Alix looked up sharply. “But you didn’t get nothing. You got me. I’m here. I want to help.”
“You want to help.”
“Actually, I want you to help me.” She smiled. “I’m thinking about hitting the Doubt Factory.”
35
SO THIS IS WHAT IT’S like to have a secret, Alix thought.
She’d been such a good girl, and she’d kept so little from her parents, that it felt like she was a completely new person. As if she’d dragged all the cloying membranes of childhood off her body and she’d emerged.
There was Old Alix, the Alix who had gone from home to school and back again. Who’d done her good homework and gotten her good grades and been such a good girl that she’d always known she could call Mom and Dad for help if she strayed a little.
And now there was New Alix.
New Alix had secrets. New Alix slipped away in the afternoons and met Moses on walking trails in various state parks that Moses selected at random to keep their patterns broken up. New Alix persuaded Sophie to cover for her on the weekends while she slipped down to Jersey and slept with Moses in his empty factory.

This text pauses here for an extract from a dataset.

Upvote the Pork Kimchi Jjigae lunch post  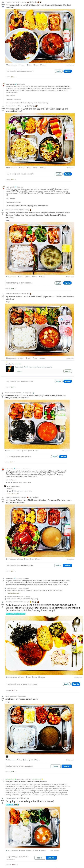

But more than that, New Alix saw the world differently. She did all the same things she’d always done, and yet nothing was the same. Every morning she put on her school uniform: white blouse, plaid skirt, white kneesocks, black shoes… and even though all the movements were the same, she was different.
New Alix watched the things that Old Alix had done, and laughed.
So this is what it’s like to have a secret.
Alix shrugged into her Seitz blazer and checked herself in the mirror. Smirked. Cocked her head. Raised an eyebrow.
No sign of a secret. Not even a hint that at night she rifled through the filing cabinets of her father’s study, hunting for names and details that she and Moses could use to create a clearer picture of what the Doubt Factory did. No sign that she took photos on her camera phone of everything from Christmas cards from Doubt Factory clients to the tiny doodles that her father put on sticky pads and then stuffed into file folders that he always forgot to sort out later.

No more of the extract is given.